Shapiro also pointed out that the FBI memo was labeled “FCI”—foreign counterintelligence. “Foreign counterintelligence is espionage. They’re saying, ‘We think this is potentially in the service of a foreign country’ (almost certainly the Russians),” Shapiro explained.
Another document shows the FBI requesting headquarters search its records for intelligence on SIPRI, specifically requesting a search for both “subversive” and “nonsubversive” subjects.
Other parts of the FBI documents attribute their knowledge of SIPRI’s questionnaire to “a confidential source who has assisted the…FBI in the past.” The informant’s name is redacted with a note to “protect” their identity.

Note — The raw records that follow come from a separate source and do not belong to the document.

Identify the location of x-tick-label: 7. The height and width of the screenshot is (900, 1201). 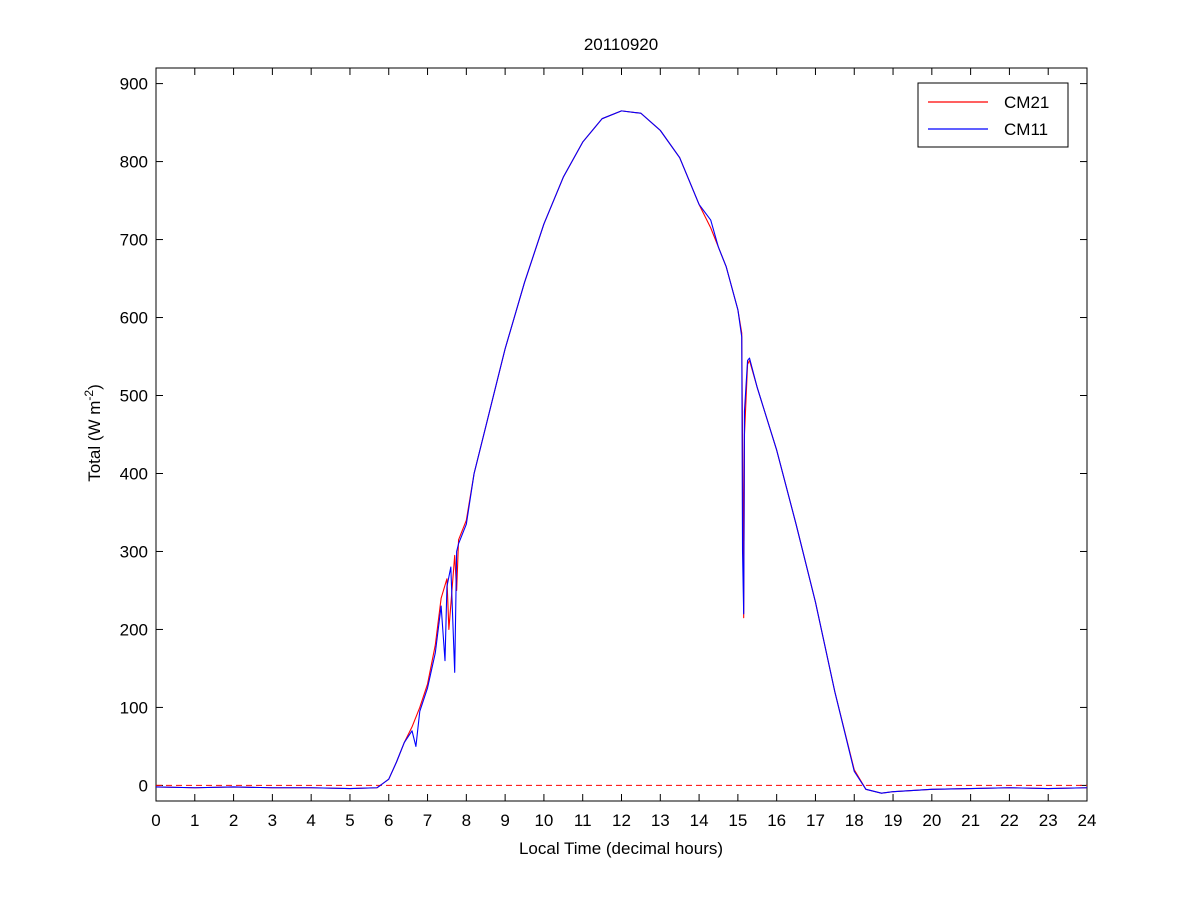
(428, 820).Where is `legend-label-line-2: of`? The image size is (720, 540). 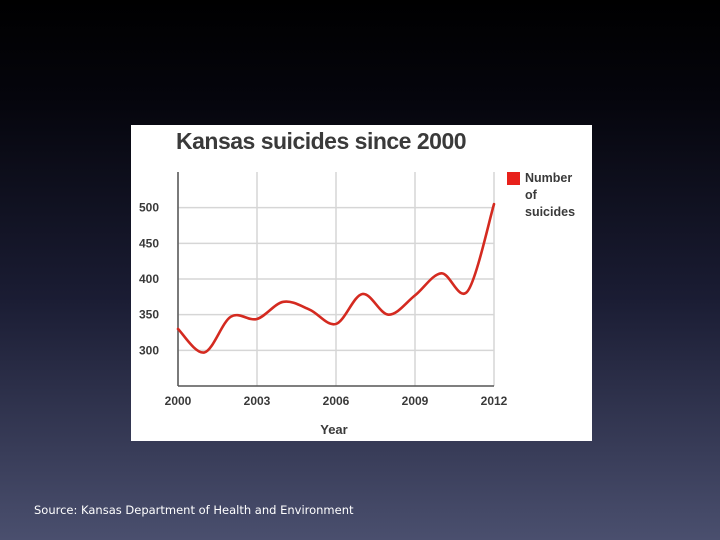
legend-label-line-2: of is located at coordinates (532, 195).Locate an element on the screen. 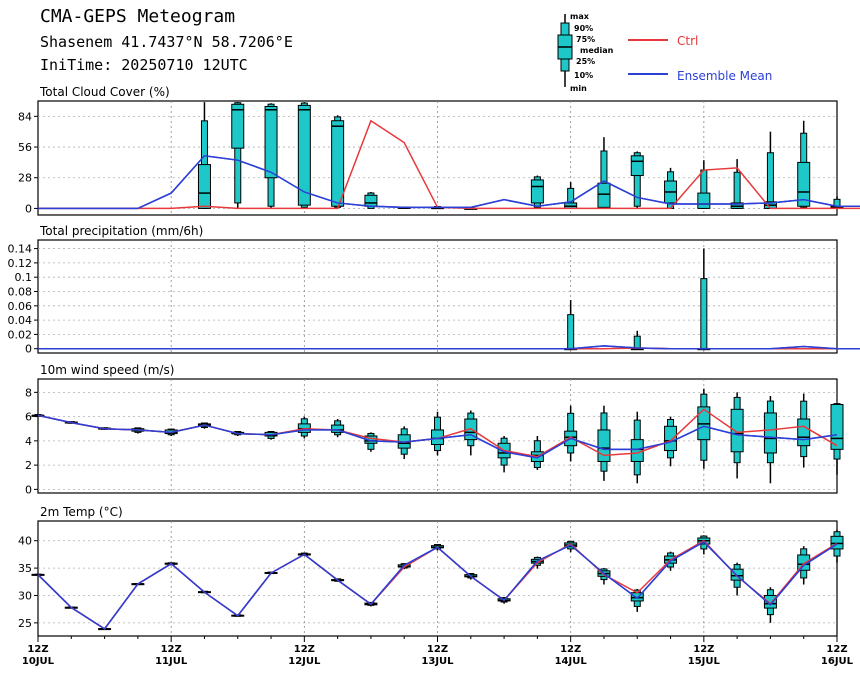 The width and height of the screenshot is (860, 674). y-tick-label: 28 is located at coordinates (25, 178).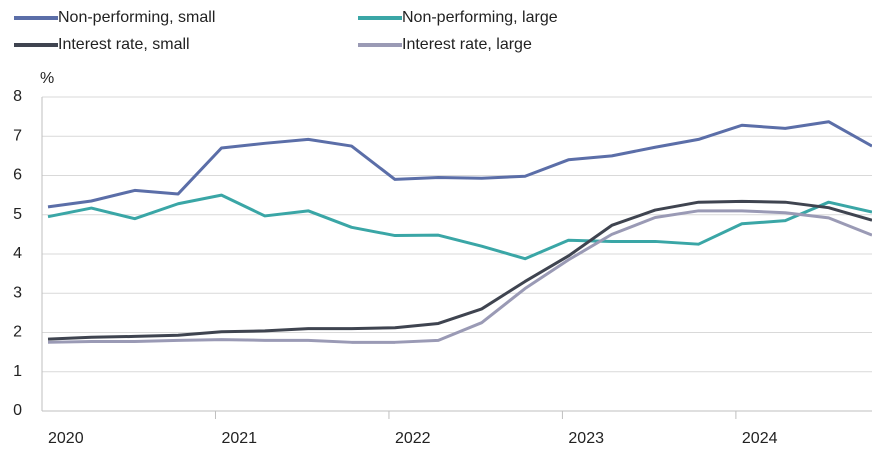 This screenshot has width=872, height=450. I want to click on y-tick-label: 0, so click(18, 410).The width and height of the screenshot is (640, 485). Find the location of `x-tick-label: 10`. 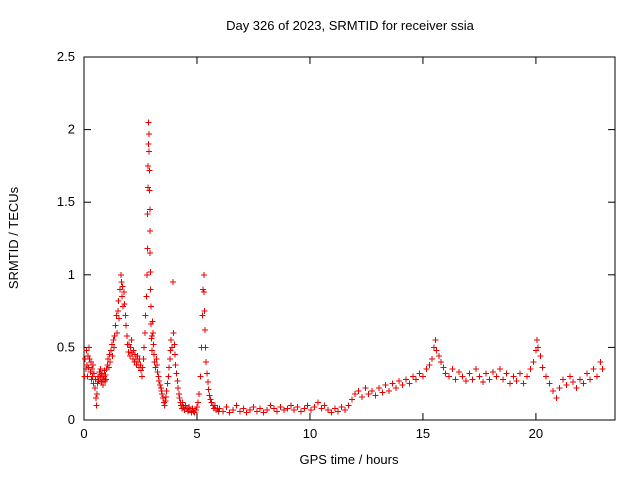

x-tick-label: 10 is located at coordinates (310, 434).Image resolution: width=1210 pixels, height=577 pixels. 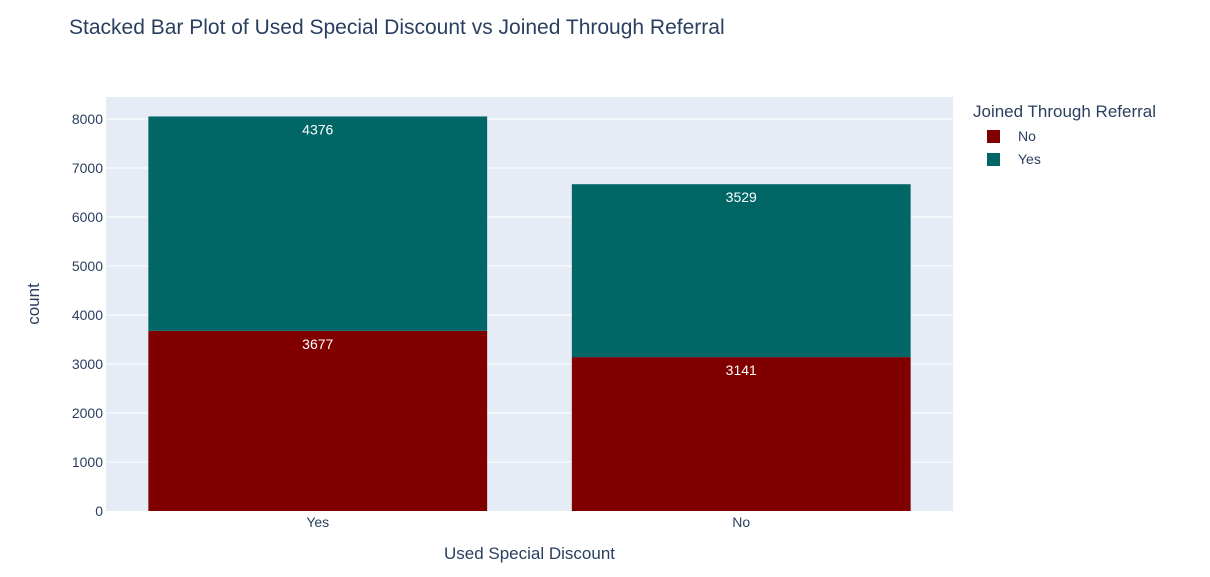 What do you see at coordinates (318, 420) in the screenshot?
I see `bar-yes-no` at bounding box center [318, 420].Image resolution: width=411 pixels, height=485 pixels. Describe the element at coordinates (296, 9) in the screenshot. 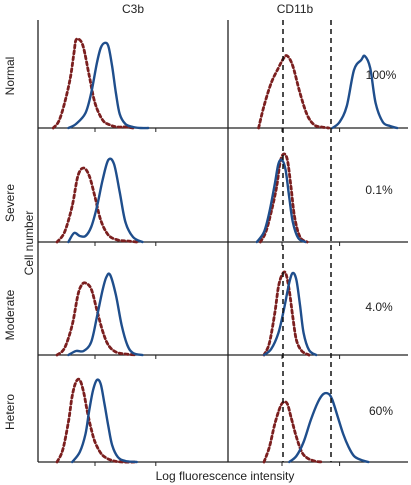

I see `column-title-cd11b: CD11b` at that location. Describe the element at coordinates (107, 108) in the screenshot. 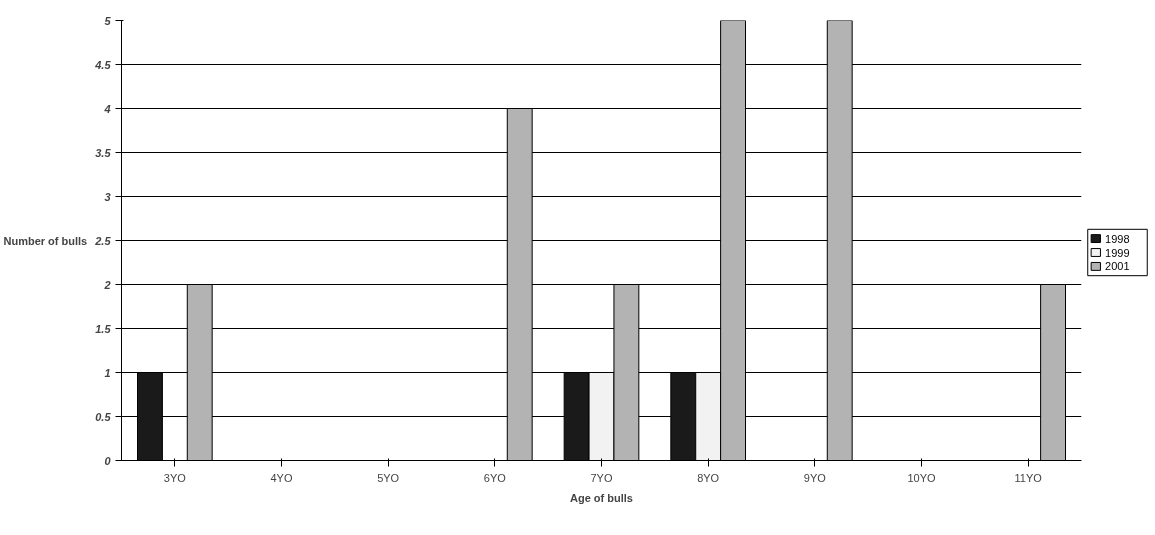

I see `y-tick-label: 4` at that location.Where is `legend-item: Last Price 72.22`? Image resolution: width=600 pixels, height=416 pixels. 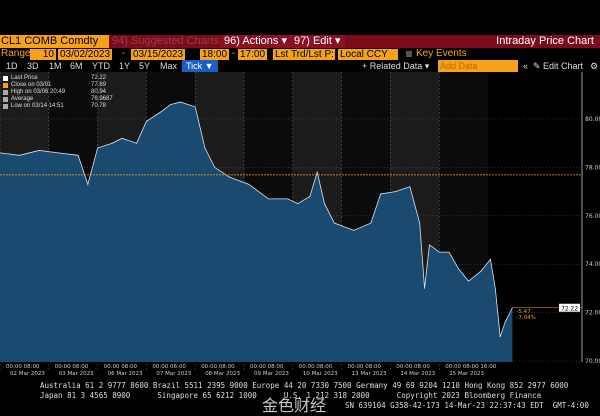
legend-item: Last Price 72.22 is located at coordinates (58, 78).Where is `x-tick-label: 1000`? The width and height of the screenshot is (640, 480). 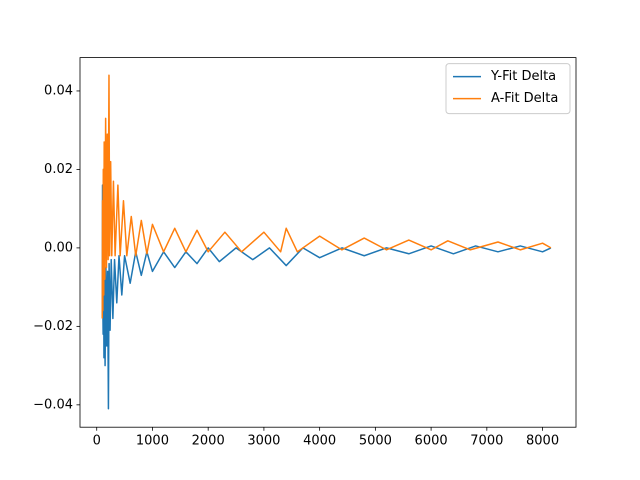
x-tick-label: 1000 is located at coordinates (152, 442). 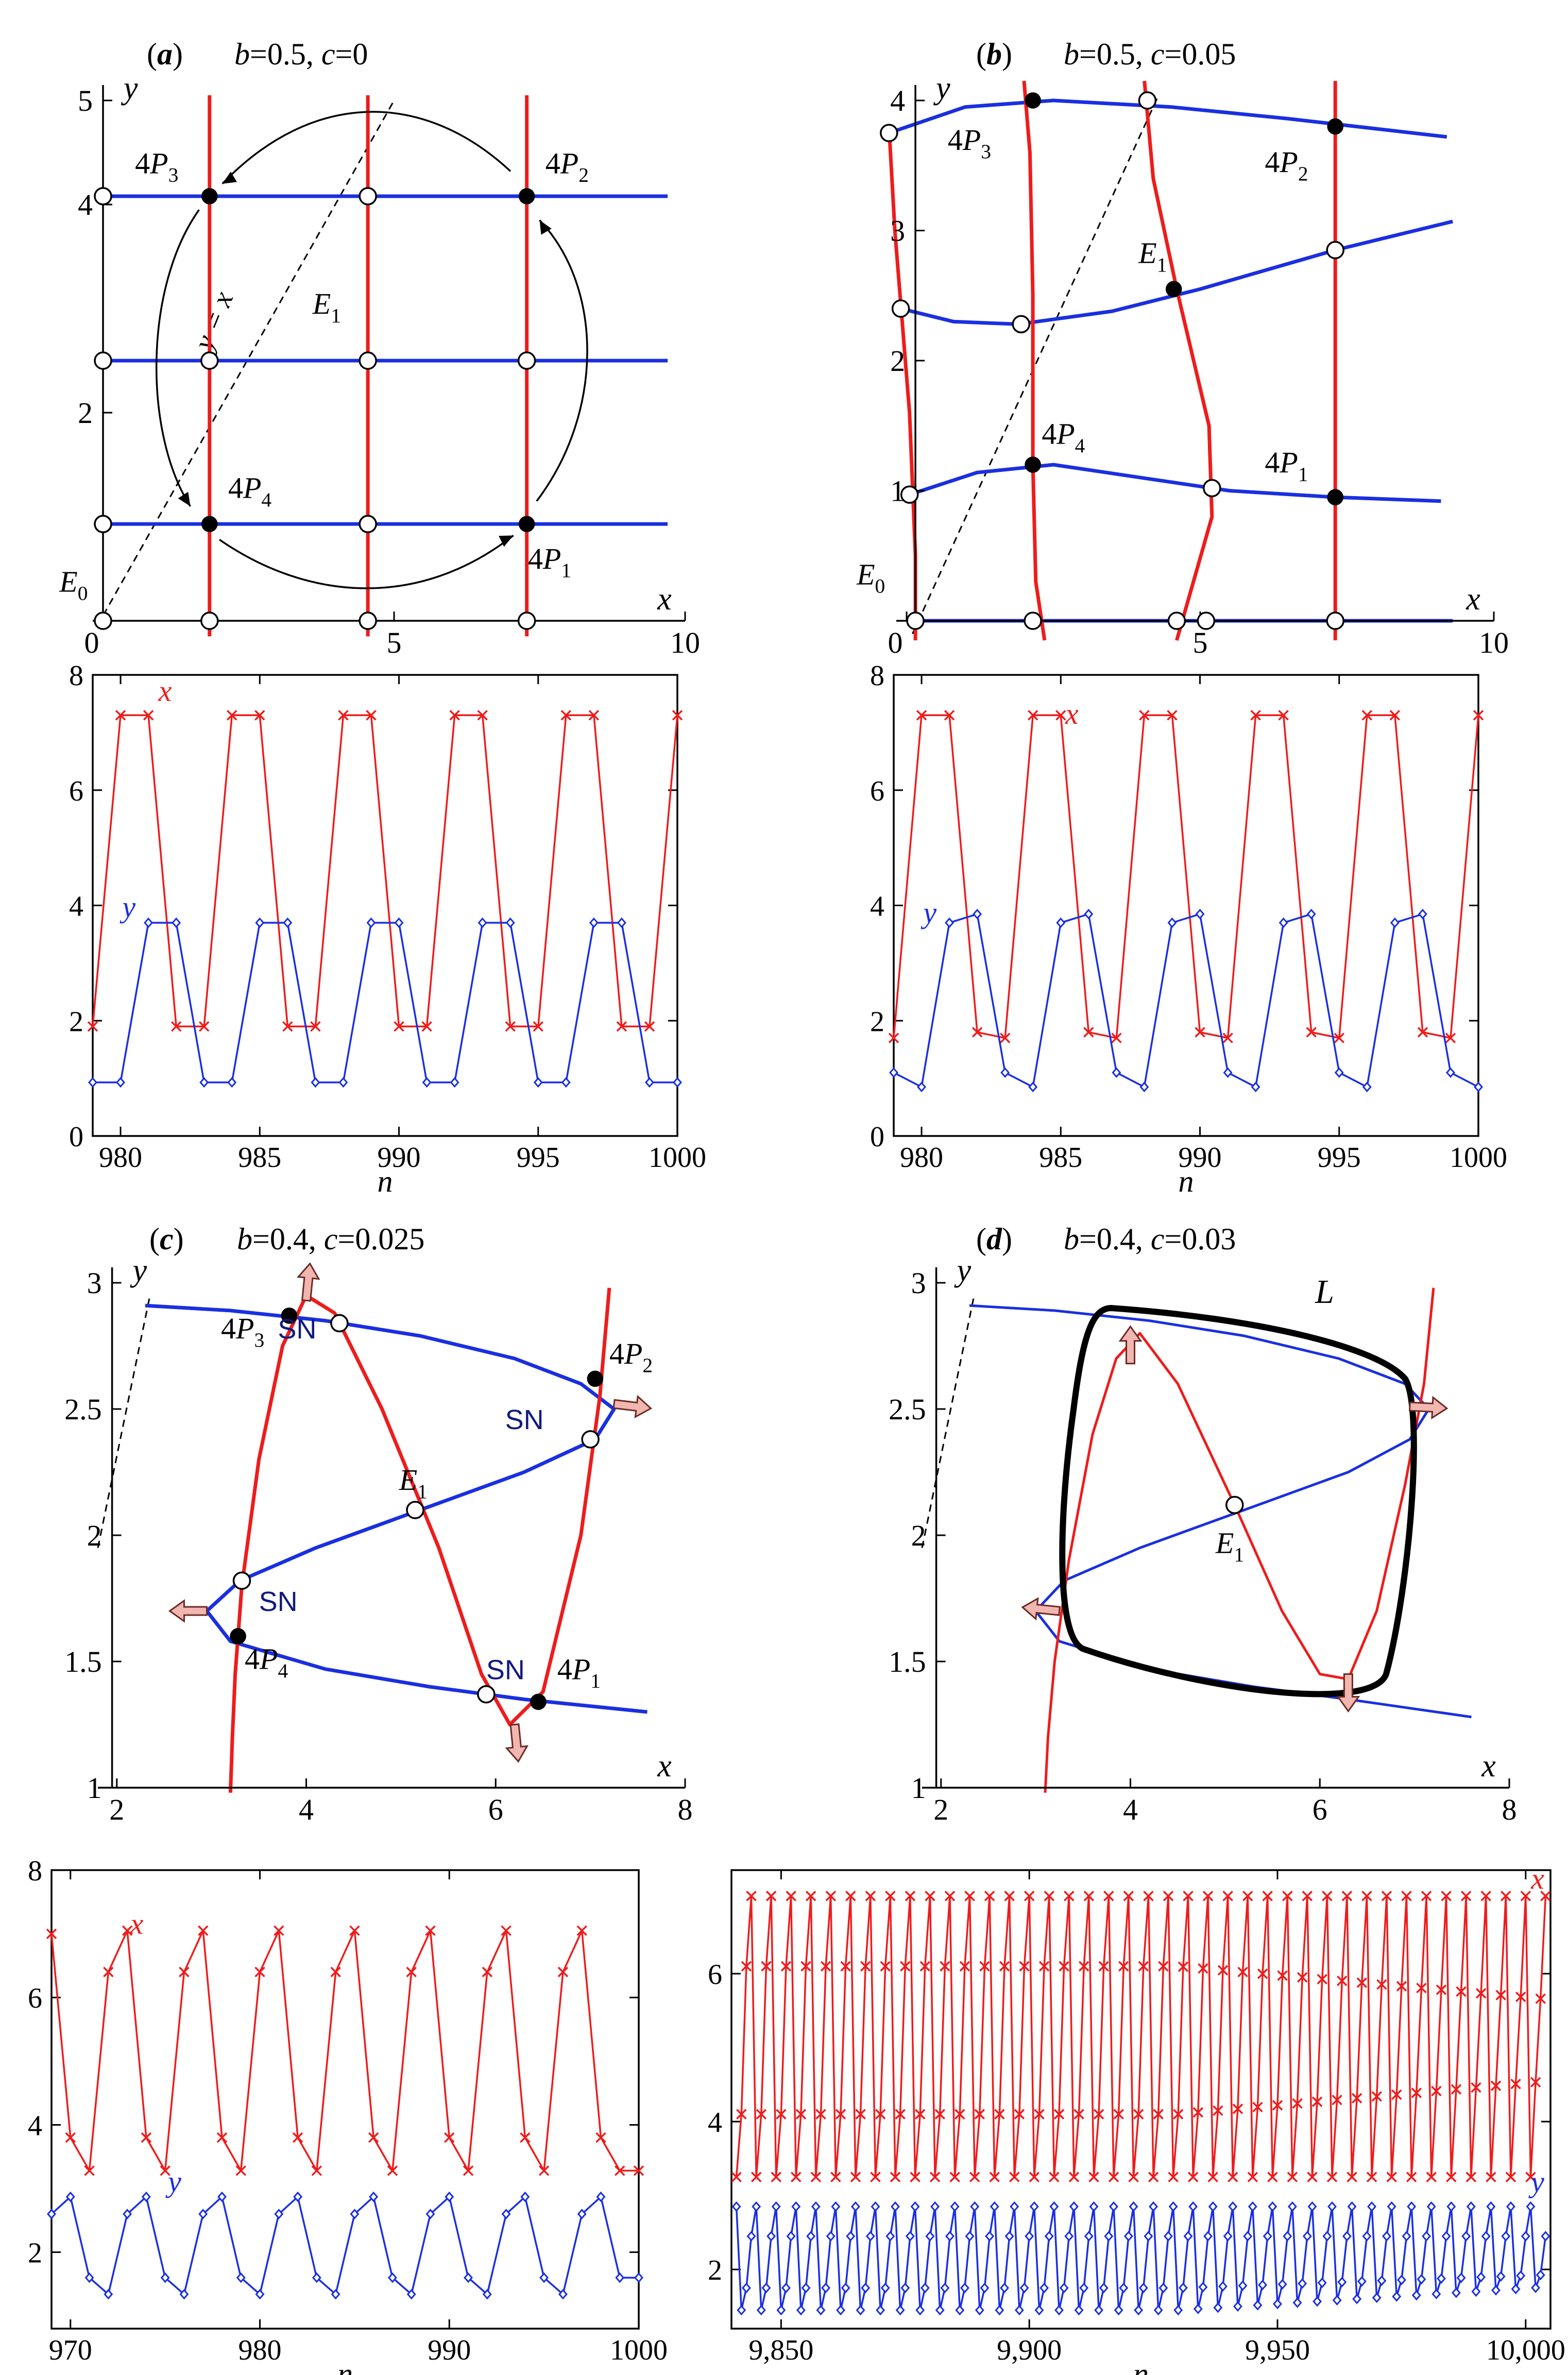 I want to click on point-label: 4P1, so click(x=550, y=562).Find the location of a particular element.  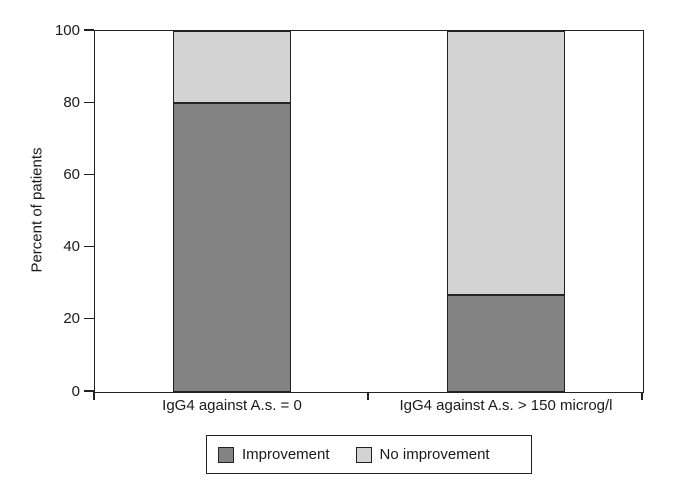

y-tick-label: 40 is located at coordinates (72, 247).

Smith expressed concerns that the FBI’s snooping might have a chilling effect on arms monitoring organizations like SIPRI. “I think that the more concerning thing is the general atmosphere and mood if people were to begin to feel that they need to be looking over their shoulders, thinking twice about the stuff which they have been talking about perfectly openly about before, then you know that’s negative for our work and for informed debate in general.”
To better understand the nature of the FBI investigation and if it could be revisited today, Shadowproof contacted former FBI Special Agent Coleen Rowley, who served with the bureau for over 20 years, retiring in 2004. Even if this was just a preliminary investigation, according to Rowley, nowadays such investigations have become far easier to conduct. “After 9/11, they have lowered the threshold of any kind of evidence,” Rowley explained. “I think to open a preliminary inquiry, it requires no level of suspicion.”
As overzealous as the FBI might’ve been when it opened this case, the safeguards against some overreach have only become fewer since then. As Rowley put it, “There were these Attorney General guidelines that came into place after the Church Committee found that the FBI and other agencies had abused their authority. They set up levels for opening investigations and these especially applied to intelligence and national security matters because of the abuses that had occurred in the 50s, 60s, and 70s. Those Attorney General guidelines were very quickly watered down by Ashcroft. Then there was a second time where they watered it down even further. Then right before Obama became president they really revamped all of the Attorney General guidelines, basically tossed them out. The level for preliminary inquiry was extremely low.”
According to Rowley, the Obama administration never restored the Church Committee’s safeguards against FBI overreach. “They did nothing to change it. As far as I know, these are very relaxed almost to the point of being nonexistent. This is a sea change from prior to 9/11.”
Rowley was critical of the investigation on its face, admonishing that “Agents and investigators should exercise good judgment in looking at the entity, at the background of this nonprofit…it’s a reputable nonprofit working on monitoring arms. That should have played into the decision.”
The arms manufacturer queried by SIPRI would seem to agree with Rowley’s assessment of SIPRI as reputable; according to one of the documents, it ended up answering most of the questions posed by the questionnaire.